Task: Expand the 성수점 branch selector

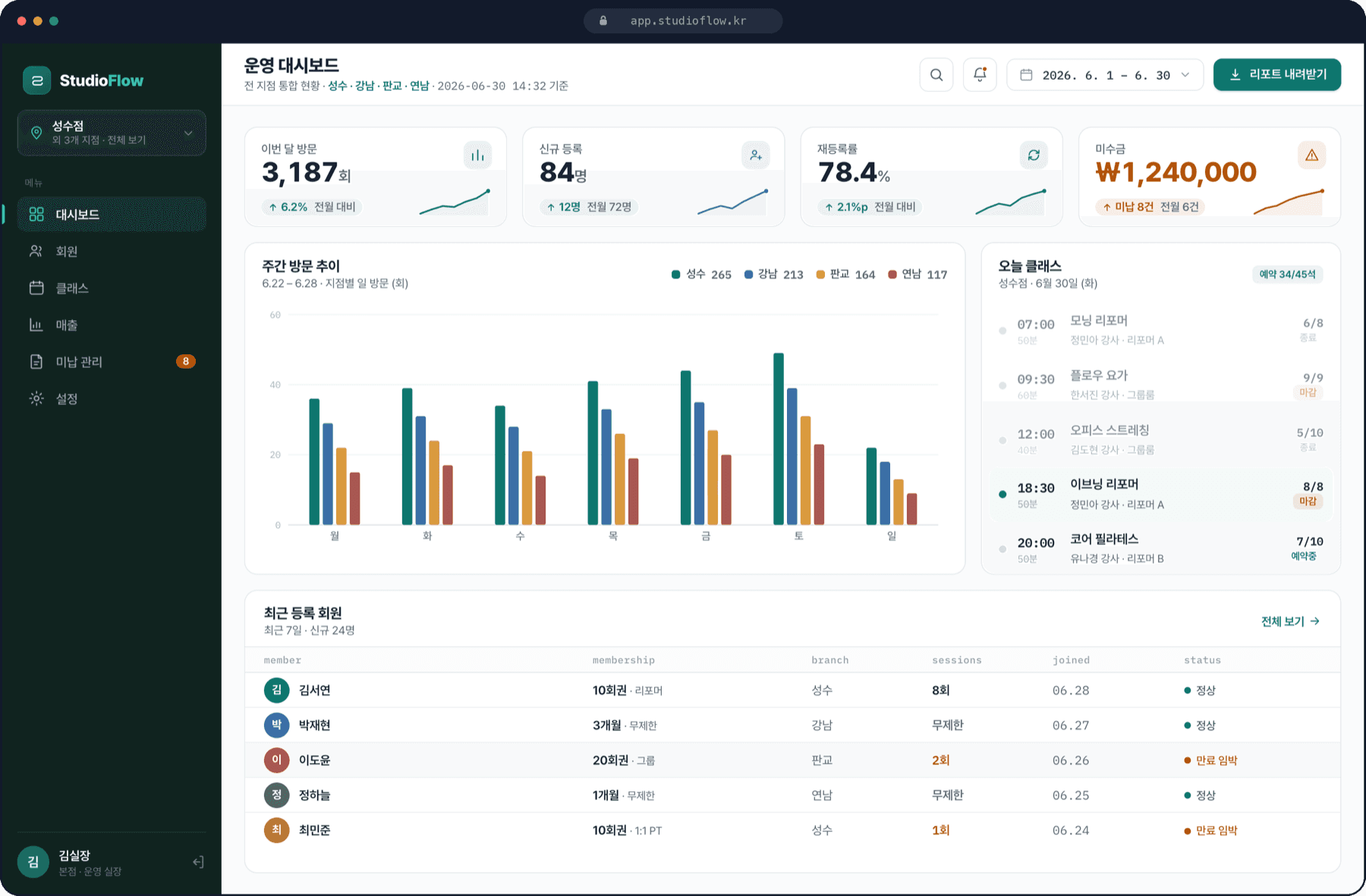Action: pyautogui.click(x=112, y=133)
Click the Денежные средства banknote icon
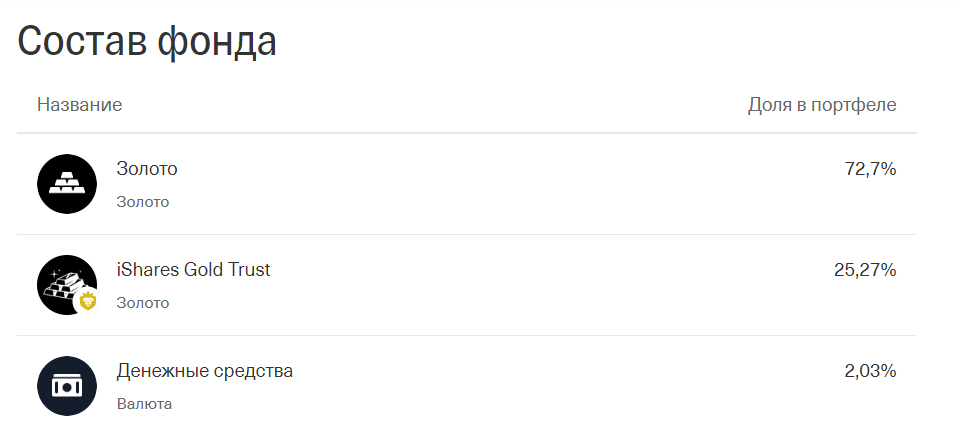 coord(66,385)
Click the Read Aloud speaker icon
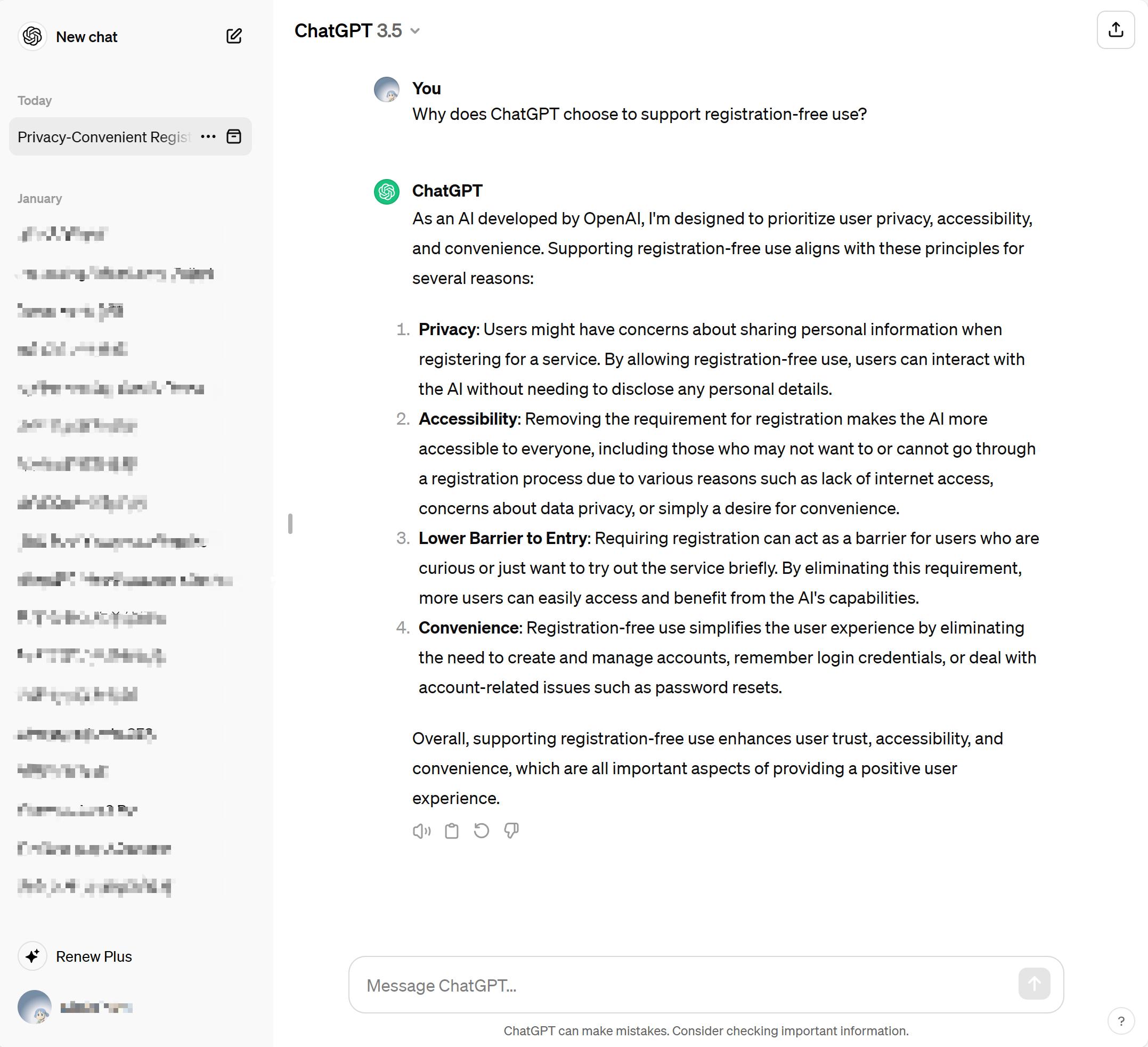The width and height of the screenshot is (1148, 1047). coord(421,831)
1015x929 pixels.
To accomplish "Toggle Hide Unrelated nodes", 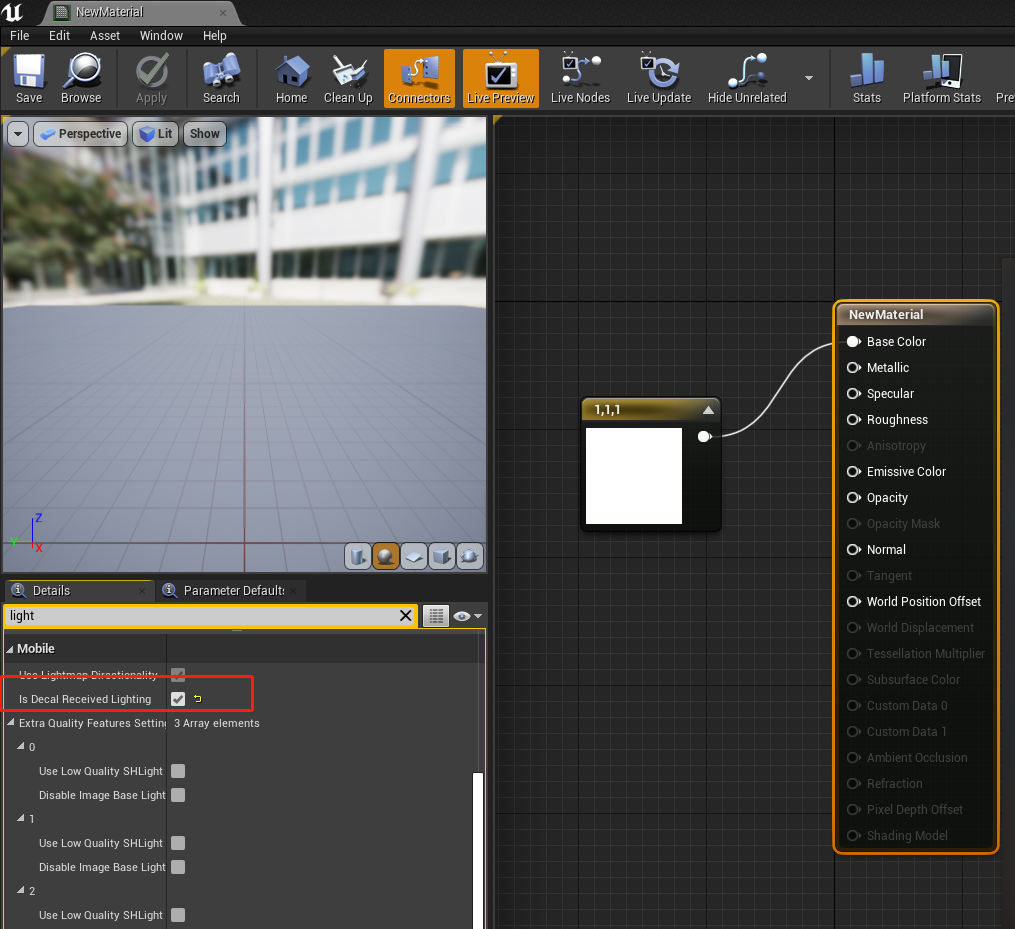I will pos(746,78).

Written problem:
Pick out each line in the items that contains the word "icon", matching case exactly, and copy those lines in full.

Answer for the task:
Click the Денежные средства banknote icon
Click the Read Aloud speaker icon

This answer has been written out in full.